**AUFGABEN:**
**A.** Beantworten Sie anhand des Forenthreads zur Fehlermeldung „Sync-Master erforderlich“ die folgenden Fragen:
(i) Welches Gerät hat Bekro im System-Manager konfiguriert?
(ii) In welcher Umgebung betreibt Bekro TwinCat?
(iii) Worin lag laut Bekros letztem Beitrag das Problem?
**B.** Setzen Sie den Forenthread zur Fehlermeldung „Sync-Master erforderlich“ im Anschluss an den letzten Beitrag fort.

# System-Manager Fehlermeldung "Sync-Master erforderlich"



## Bekro (7 Mai 2012)

Hallo,
ich habe im System-Manager einen BC9000 konfiguriert und mit einem SPS-Projekt verknüpft. Beim Übersetzen bekomme ich die Fehlermeldung der virtuellen Ethernetkarte "... benötigt Sync Master (mindestens eine Verknüpfung mit einer Task nötig)"
Die selbe Fehlermeldung bekomme ich, wenn ich ein vorhandenes (und funktionierendes) Projekt übersetzen will.
Hat jemand eine Idee, was mit dieser Fehlermeldung gemeint sein könnte?

Ich betreibe TwinCat in einer VM. Kann das damit zusammenhängen?


----------



## gloeru (7 Mai 2012)

Du musst mindestens eine Variable aus der SPS mit der Hardware (an diesem Gerät) verknüpfen, andernfalls einfach deaktivieren...


----------



## Bekro (7 Mai 2012)

Danke für die Antwort. Das Problem war die Variablenanbindung.

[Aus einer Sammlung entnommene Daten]
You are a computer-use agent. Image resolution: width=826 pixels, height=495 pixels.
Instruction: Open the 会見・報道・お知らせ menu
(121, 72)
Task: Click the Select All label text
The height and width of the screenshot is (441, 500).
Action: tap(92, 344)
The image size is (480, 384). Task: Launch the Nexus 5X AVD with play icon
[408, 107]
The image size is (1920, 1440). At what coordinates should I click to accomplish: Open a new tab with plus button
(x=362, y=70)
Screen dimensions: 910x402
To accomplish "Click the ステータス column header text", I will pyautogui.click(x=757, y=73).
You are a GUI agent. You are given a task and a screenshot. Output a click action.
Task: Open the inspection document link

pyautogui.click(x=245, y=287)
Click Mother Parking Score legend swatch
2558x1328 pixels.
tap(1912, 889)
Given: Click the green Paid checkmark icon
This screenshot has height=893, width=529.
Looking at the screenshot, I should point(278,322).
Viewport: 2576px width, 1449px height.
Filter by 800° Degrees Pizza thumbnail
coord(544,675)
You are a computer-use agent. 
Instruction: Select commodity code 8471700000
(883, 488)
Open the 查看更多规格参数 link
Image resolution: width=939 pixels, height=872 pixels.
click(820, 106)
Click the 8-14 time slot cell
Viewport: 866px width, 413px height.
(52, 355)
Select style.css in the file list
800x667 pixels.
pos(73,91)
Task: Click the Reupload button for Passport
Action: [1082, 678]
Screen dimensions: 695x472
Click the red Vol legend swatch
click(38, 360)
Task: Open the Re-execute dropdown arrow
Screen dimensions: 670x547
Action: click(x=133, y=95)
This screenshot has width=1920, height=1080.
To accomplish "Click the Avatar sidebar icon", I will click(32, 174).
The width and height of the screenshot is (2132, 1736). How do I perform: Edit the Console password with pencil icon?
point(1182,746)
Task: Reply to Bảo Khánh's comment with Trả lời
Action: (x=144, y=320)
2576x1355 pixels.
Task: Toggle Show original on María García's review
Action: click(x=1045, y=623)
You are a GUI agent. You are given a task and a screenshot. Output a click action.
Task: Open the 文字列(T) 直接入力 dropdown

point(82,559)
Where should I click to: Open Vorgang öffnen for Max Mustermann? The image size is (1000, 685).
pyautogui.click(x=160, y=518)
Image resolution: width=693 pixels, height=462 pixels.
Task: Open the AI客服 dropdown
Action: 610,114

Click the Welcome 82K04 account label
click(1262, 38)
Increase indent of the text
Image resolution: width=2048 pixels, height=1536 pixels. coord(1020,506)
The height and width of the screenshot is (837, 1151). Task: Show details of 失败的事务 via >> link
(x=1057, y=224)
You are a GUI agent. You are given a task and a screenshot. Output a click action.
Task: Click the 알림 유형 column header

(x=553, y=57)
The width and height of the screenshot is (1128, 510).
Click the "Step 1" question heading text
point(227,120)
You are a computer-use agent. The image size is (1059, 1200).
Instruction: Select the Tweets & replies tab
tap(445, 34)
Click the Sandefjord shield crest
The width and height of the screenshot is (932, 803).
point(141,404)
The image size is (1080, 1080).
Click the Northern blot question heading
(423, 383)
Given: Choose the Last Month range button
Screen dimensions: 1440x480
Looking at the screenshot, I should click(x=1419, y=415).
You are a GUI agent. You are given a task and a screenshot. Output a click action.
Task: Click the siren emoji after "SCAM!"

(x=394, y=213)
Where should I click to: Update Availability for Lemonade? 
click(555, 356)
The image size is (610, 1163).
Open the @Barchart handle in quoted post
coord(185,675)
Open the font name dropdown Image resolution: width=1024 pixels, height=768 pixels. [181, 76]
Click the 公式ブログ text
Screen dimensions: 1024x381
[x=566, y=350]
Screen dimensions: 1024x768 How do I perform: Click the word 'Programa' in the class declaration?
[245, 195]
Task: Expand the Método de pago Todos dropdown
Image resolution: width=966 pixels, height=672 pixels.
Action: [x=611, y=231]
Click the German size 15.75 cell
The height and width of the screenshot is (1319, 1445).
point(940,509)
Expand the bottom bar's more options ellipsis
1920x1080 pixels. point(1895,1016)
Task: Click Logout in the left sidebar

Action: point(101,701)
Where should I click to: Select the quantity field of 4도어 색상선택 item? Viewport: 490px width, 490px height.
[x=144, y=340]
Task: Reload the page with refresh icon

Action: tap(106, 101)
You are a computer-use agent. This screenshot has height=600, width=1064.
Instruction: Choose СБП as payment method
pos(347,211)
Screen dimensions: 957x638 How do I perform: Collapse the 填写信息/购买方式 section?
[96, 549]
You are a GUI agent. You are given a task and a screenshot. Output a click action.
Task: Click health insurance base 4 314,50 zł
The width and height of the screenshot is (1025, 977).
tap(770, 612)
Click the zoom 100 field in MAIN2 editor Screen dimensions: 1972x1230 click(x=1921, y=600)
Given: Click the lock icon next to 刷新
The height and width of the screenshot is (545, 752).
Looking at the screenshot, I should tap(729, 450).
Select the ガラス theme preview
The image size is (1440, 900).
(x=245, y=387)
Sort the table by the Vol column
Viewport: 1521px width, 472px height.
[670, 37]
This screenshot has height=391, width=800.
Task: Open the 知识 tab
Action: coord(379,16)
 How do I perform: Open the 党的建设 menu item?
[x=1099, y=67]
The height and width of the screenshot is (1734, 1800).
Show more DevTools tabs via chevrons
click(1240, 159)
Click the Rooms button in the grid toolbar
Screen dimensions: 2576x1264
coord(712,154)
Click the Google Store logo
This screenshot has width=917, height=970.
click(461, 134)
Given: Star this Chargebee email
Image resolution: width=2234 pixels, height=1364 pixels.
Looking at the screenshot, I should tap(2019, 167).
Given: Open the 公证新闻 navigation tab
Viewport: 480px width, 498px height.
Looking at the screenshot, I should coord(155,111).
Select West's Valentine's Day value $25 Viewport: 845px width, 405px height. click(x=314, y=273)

**LÖSUNGEN IM EINZELNEN:**
**A.**
(i) Einen BC9000.
(ii) In einer VM.
(iii) In der Variablenanbindung.

**B.**
Ich habe noch ein wenig geforscht und musste feststellen, das bei den eingelesenen Klemmen die Kanäle und somit die Variablenanbindung nicht vorhanden war. (???)
Nach dem Löschen der Klemmen und manueller Eingabe funktionierte alles wieder.


----------



## PeterT (8 Mai 2012)

Hi Bekro,

I can't make out if you are using the BC9000 as remote I/O or not, If not:
A BC9000 (as a stand-alone SPS) doesn't use the "system manager", you can only scan the devices and then on the BC9000-device, right mouse click "Export Variable Info". And then in PLC control "project" -> "Import" this "*.exp" file.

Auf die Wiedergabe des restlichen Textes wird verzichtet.